# Fat lady sang



## templey_41 (Jul 19, 2008)

Drove from Jamestown up 281 to cando over to stark weather then down 20 to Wimbledon saw one feed this am of maybe 5000 haven't seen me thing else. Not even any loafing in shearwater if you have any intel on where there are more than 200 snows let me know. It looks as if it's over in nodak. We put on 400 miles with one cripple that we picked up in a field so at least the dog got to play


----------



## bluebill25 (Mar 29, 2006)

Try getting off the highway.


----------



## templey_41 (Jul 19, 2008)

Ohhh. That's what we did wrong! Come on man of course we got off the highway just to pull over and pee


----------



## bluebill25 (Mar 29, 2006)

oke:


----------



## hwdeuce (Apr 6, 2010)

Hey temp I sent you a pm


----------



## nodakoutdoors.com (Feb 27, 2002)

Still plenty of birds...not to sound like a jerk but you must've took the wrong roads.
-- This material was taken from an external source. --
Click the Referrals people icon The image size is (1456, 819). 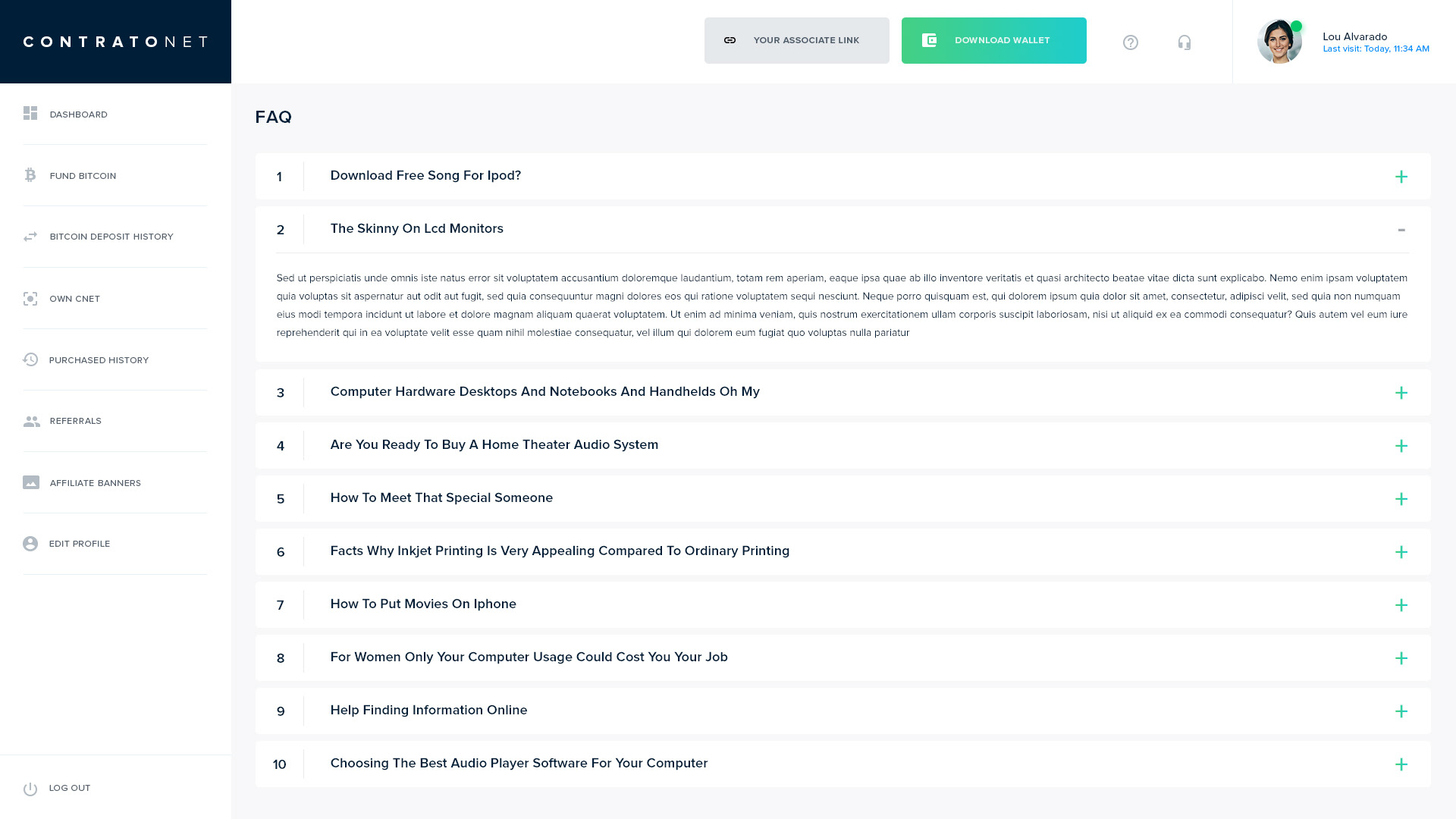31,422
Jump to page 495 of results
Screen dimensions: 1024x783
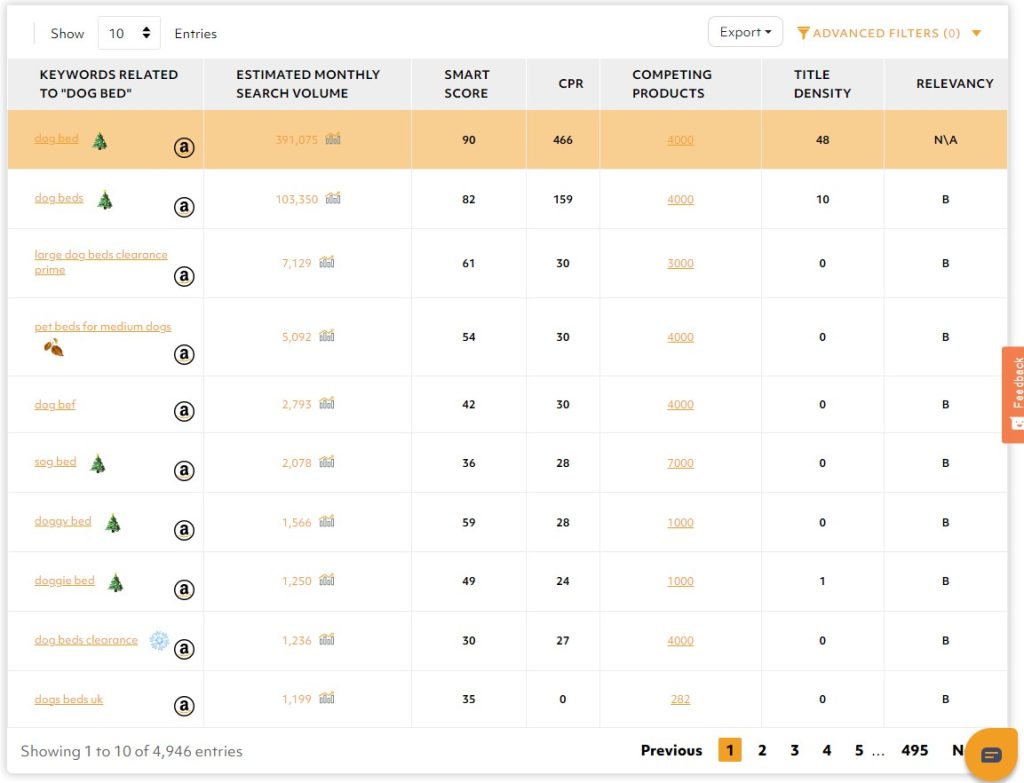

I know the feeling though of missing the pods, it sucks.


----------



## SD-fowler (Jan 19, 2012)

Lots of juvies south. West of 281 into SD. give it a try.


----------



## templey_41 (Jul 19, 2008)

We finally found a few small flocks of birds to work and jump. Turned the trip around when two of jumped a rather large flock of birds and shot 35. All in all we shot 51, which after cleaning that many birds is two times too many!


----------



## johnsd16 (Sep 15, 2009)

Sunday really seemed to be a dead spot for bid movement. We drove all over and literally saw two flocks on the ground both under 1k and less than 10 flocks in the air all less than 200 birds and it seemed each was traveling in a different direction with no signs of landing despite only being only a few hundred yards up.

We did find a nice feed on Sunday night and it produced a few birds on Sunday morning. This was in the carrington area. We hunted all the roost birds then at noon when the rain started twice as many birds as were there morning came pouring into the roost fromthe south. We hadn't seen that many birds in the air in 400+ miles of scouting and they just appeared from the south and replenished the roost. New figured we were good for the next day with the same roost and new birds. When we checked that area again in the evening, he birds were gone.

Yesterday we found a good amount of birds in the Buchanan area with two roosts just west of 281 and then birds started streaming from the south with unknown origin. Many hit a feed a couple miles west of 281 and then returned to their respective roosts after only 90min or so of feeding. Many others from the south headed nw never to be seen again.

Weird trip for sure. Pockets of birds only with very very minimal mid day movement and the only good movemnt coming on days with north winds.


----------



## templey_41 (Jul 19, 2008)

A few pics


----------



## ndhunter44 (Dec 1, 2011)

Has she sung now? I havent seen or heard of much. Just a rare small flock here and there.


----------



## SX3 (Mar 11, 2008)

She may have sang for the most part but if you look hard enough you will find some pockets of huntable birds. Killed 15 in an hour and a half by myself yesterday morning. All the birds decoyed great. I was about 20 miles south of jamestown. Goodluck to who ever is still chasing em.


----------



## maple lake duck slayer (Sep 25, 2003)

Everyone still out hunting would like you to believe so!


----------